Rising Tide and Demilitarise Newcastle, the protest organisers, said it is not a plan for jobs or the local economy but a “business plan for weapons dealers”.
Labor has donated land to weapons manufacturers at the Williamtown Aerospace Centre and is subsidising the construction of the Kongsberg Missile Factory.
Rising Tide spokesperson Renee Thomas said the movement was demanding “a different future for the Hunter” where coal miners are “supported through retraining and job creation”.
“Where we invest in renewable energy, healthcare, mine rehabilitation and housing to ensure there are secure jobs that support our community for generations to come,” Thomas said.
NSW Greens Senator David Shoebridge said the region’s coal workers need a transition to sustainable and productive industries, not the arms manufacturing industries fueling genocide in Palestine, Lebanon and Iran.
“We can look around and see the world spinning off into war and chaos and conflict. I don’t want any part of driving the weapons industry that is raining bombs and missiles down on people in Iran or Lebanon or Syria.

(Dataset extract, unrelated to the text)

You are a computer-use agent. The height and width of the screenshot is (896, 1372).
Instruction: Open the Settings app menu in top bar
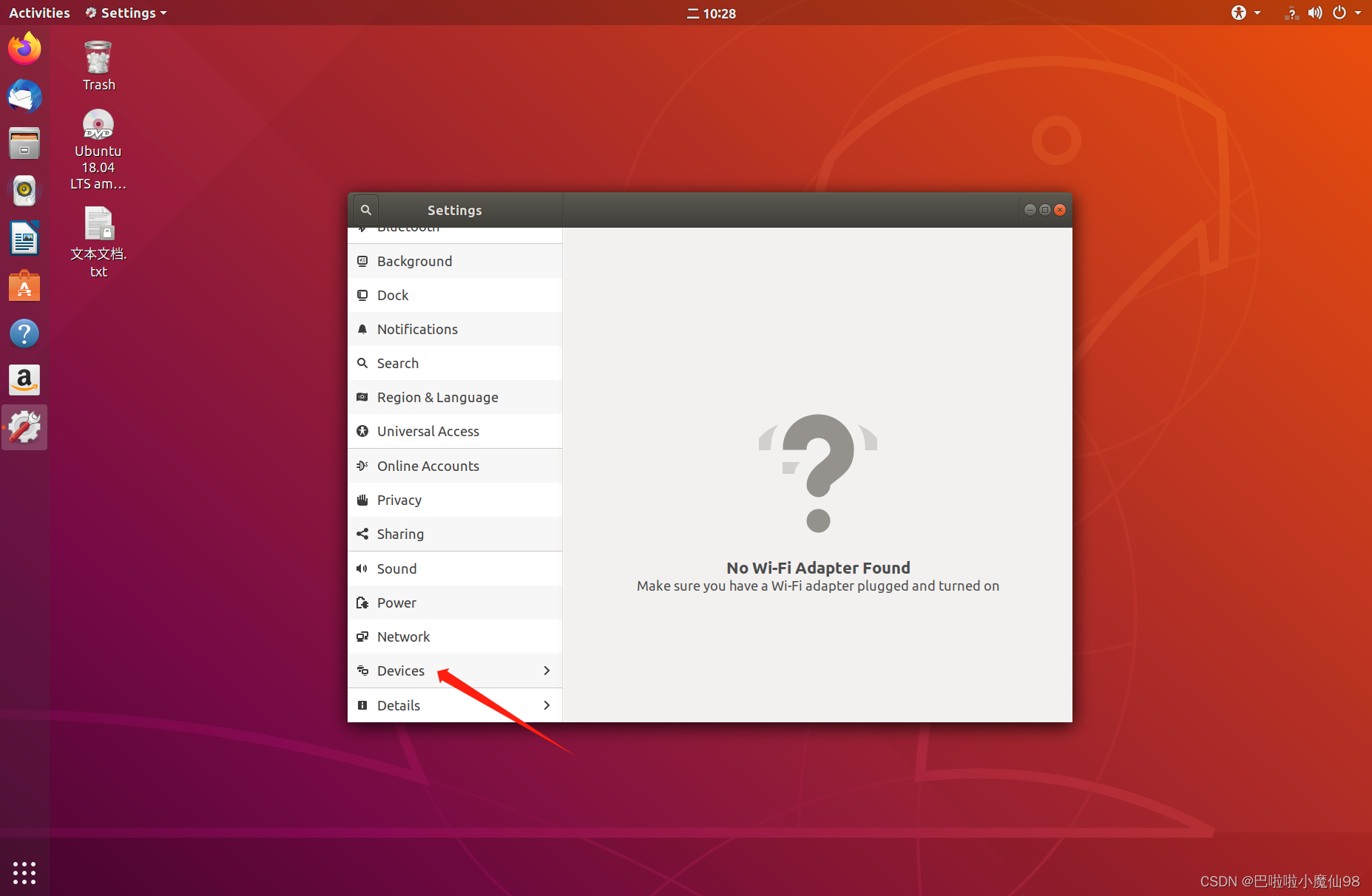click(x=125, y=13)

“I know Newcastle doesn’t want to be any part of that. But that’s exactly what Labor's plan for the Hunter is. They can see that their decades-long attachment to the coal industry is a dead end for the Hunter. And they've chosen a worse than dead end,” Shoebridge said.
“Companies like BAE and Kongsberg are making a killing right now out of killing people,” he added.
Steve O’Brien, the Socialist Alliance candidate for the Newcastle mayor election, told Green Left: “Newcastle City Council, along with Port Stephens Council, own the Williamtown airport which has become the site of a missile factory. Instead of it becoming a hub for renewables, as we were promised, we’re now being taken down the path of Australia’s drive to war in partnership with the United States and other imperialist powers. That’s a real travesty. That’s a real injustice.”
Doug Hewitt AM, from Christians for Peace, told GL: “We don’t support our federal government replacing coal mining with weapons manufacturing. And the objective that our government has to become one of the top 10 weapons exporters is something that we’ve got to oppose very strongly.
“We can’t afford to add to the weapons supply in the world which is currently a staggering $2.7 trillion a year.”
Instead of spending money on armaments, it could properly fund the United Nations Sustainable Development Goals, Hewitt said.
“In could be invested in climate adaptation and strengthening global health systems to prepare for the next pandemic. Locally, it could mean expanding the manufacture of solar panels and batteries.”
The march ended with people chanting their commitment to keep protesting: “The world is burning. We will keep returning. The world is burning. We will keep returning.”